[Collected data entries]
<<<<

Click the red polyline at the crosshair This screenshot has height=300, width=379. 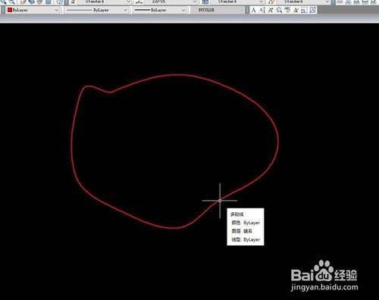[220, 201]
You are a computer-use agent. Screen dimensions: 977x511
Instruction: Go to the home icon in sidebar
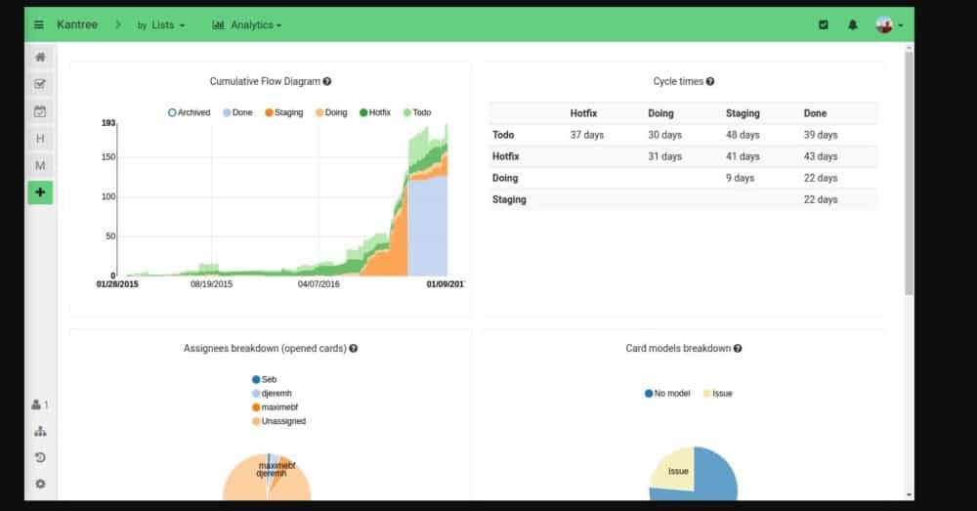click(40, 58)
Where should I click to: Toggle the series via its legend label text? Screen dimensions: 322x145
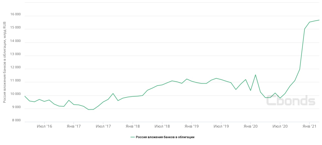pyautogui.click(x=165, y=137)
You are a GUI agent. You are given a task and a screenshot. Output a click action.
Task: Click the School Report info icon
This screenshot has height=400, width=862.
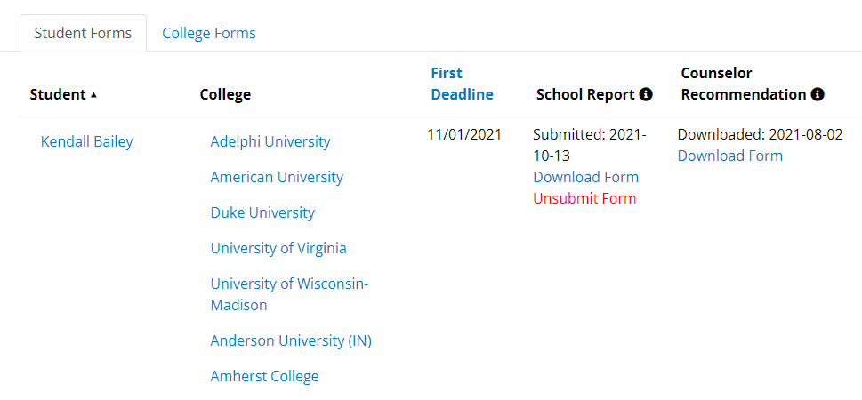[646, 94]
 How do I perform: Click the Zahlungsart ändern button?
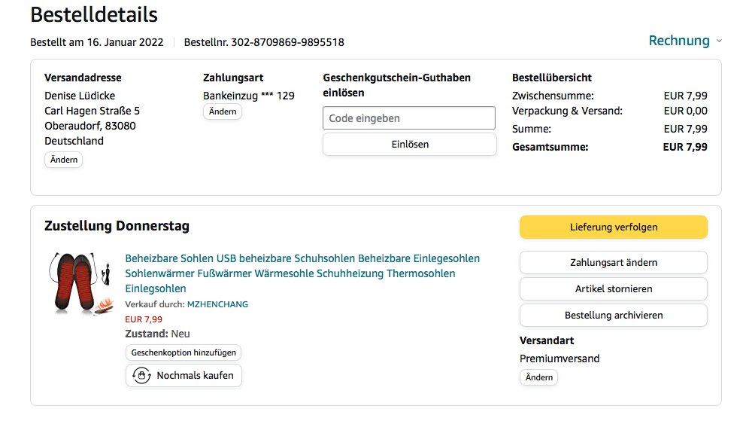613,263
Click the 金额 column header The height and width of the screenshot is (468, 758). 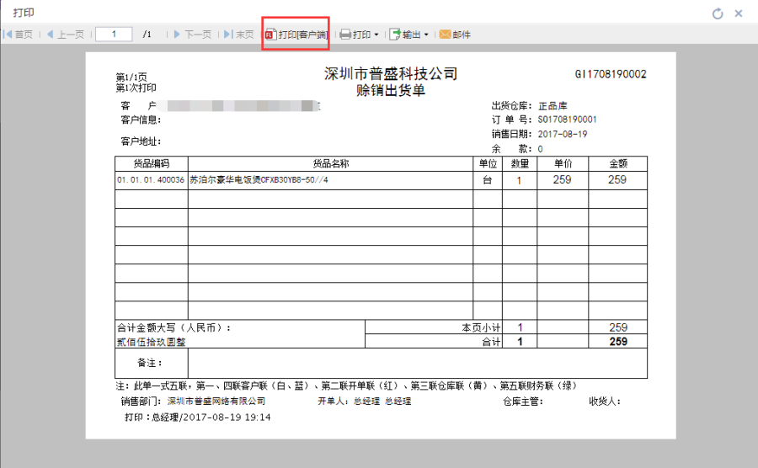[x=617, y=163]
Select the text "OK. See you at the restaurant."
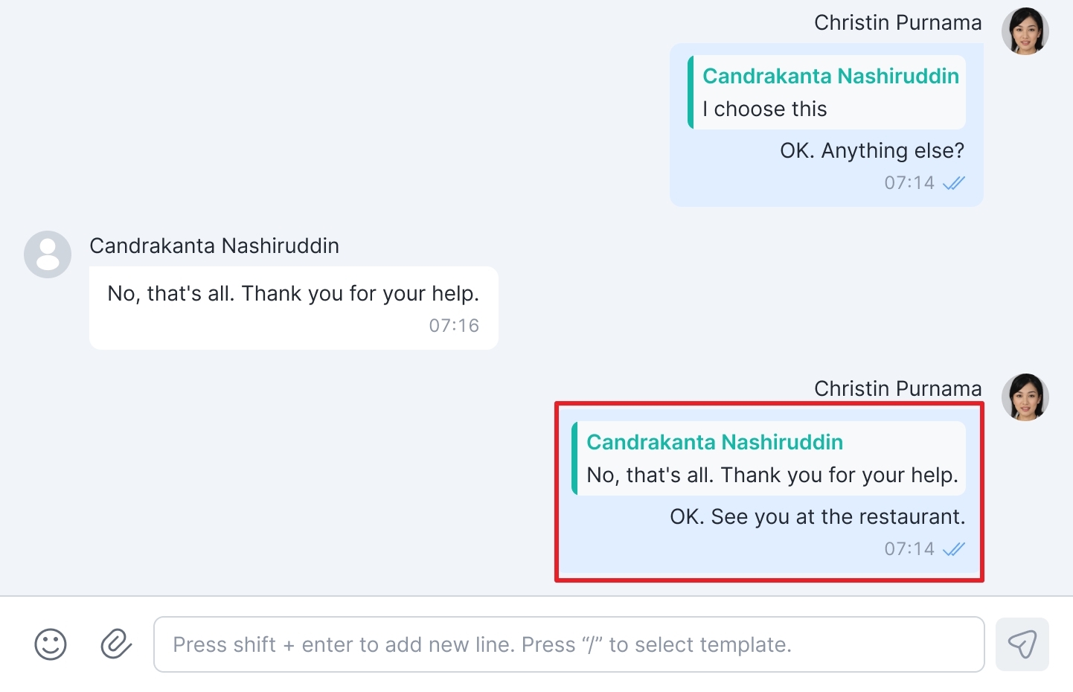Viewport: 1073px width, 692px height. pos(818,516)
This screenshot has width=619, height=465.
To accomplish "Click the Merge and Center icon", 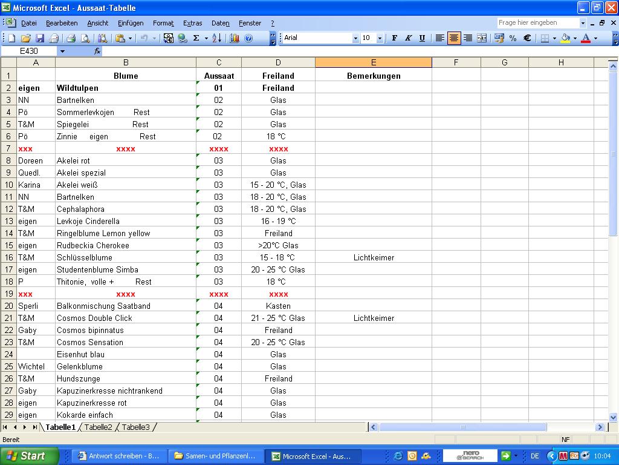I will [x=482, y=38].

>>>>

What is being asked:
Look through the records above for the string "agent", then copy every line that has it.

Output of the exercise:
You are a computer-use agent. Screen dimensions: 977x511
You are a GUI agent. You are given a task and a screenshot. Output a click action.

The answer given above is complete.